Una vez allí, nos íbamos a reunir con dos clases del último año, y nos iban a hacer preguntas sobre nuestros respectivos países, etc. Yo sinceramente, no confiaba en mi habilidad para comunicarme con niñas de 17 años en un idioma que aún no domino -estuve en lo cierto, algunos ratos no sabía en qué idioma me estaban hablando. Mi profesora, una japonesa de 45 años, tampoco, así que al menos no se debe a mi habilidad para aprender idiomas-.
Nuestra profesora nos iba diciendo "¡Recordad que hoy sois los representantes de vuestro país!". En orden alfabético representábamos a Corea, España, Estados Unidos, Filipinas, Inglaterra, Tailandia, Taiwan y Vietnam -y porque nos faltaba la rusa y la finlandesa, que si no... XD-.
Uno de los profesores de la escuela nos hizo cartelitos con nuestros nombres. Para no variar el mío estaba mal escrito. Aquí llamarse Celia es como llamarse Zsolt en España.

Cosas que he aprendido:
-Ser un inglés alto te convierte en el objeto de deseo de todas las niñas por estos lares.

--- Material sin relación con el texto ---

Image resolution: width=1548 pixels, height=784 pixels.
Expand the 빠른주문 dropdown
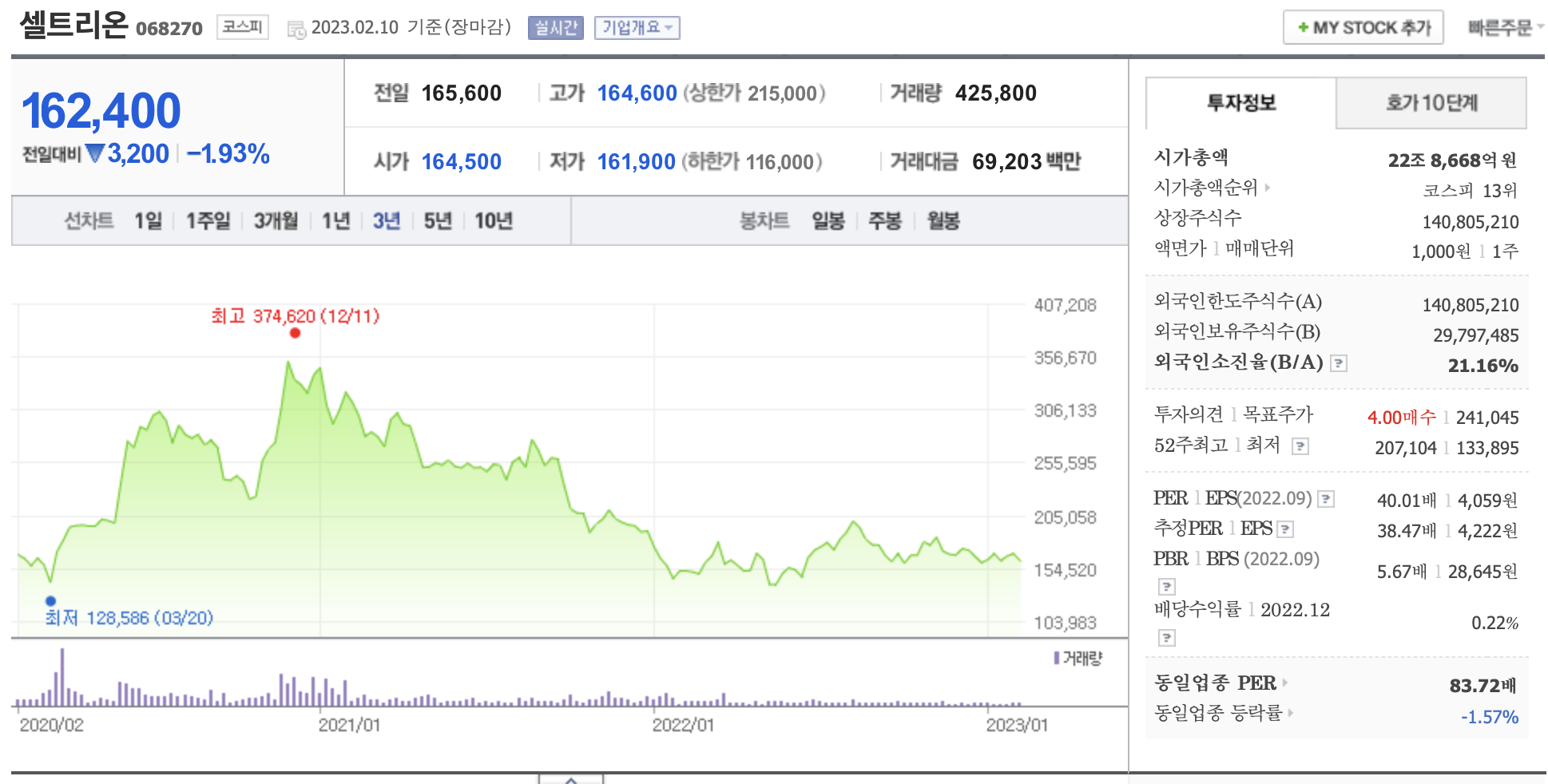pos(1504,28)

-Las pijas que se dedican solo a tocarse el pelo y mirarse las uñas, hablar en plan pava y solo con intención de ligar existen fuera de los manga y las teleseries -aunque mi compañero de clase muy disgustado no parecía, ¿eh? XD-.
-Explicar que lo único que he hecho para arreglarme antes de ir es lavarme la cara provoca histeria colectiva en el sector femenino. Todas quieren ser tan monas como yo sin maquillar -eso me llegó a lo más profundo, ya tengo carga de ego para un tiempo XD-. Una chica me llegó a preguntar -más bien gritar- que qué hay que comer para tener las pestañas como las mías -creo que ya he explicado en alguna ocasión que las pestañas asiáticas son naturalmente cortas, lisas y no demasiado pobladas-.

El caso es que nosotros íbamos en teoría a hablar de la relación entre nuestros países y los suyos, y cómo nos sentíamos ante la vida y cultura de Japón, pero ya se sabe que a ciertas edades todos hemos sido así. Aquí también.
Probablemente de otro modo no hubiera tenido la oportunidad de hablar con colegialas y visitar un instituto japonés en la vida real, así que ha sido una experiencia.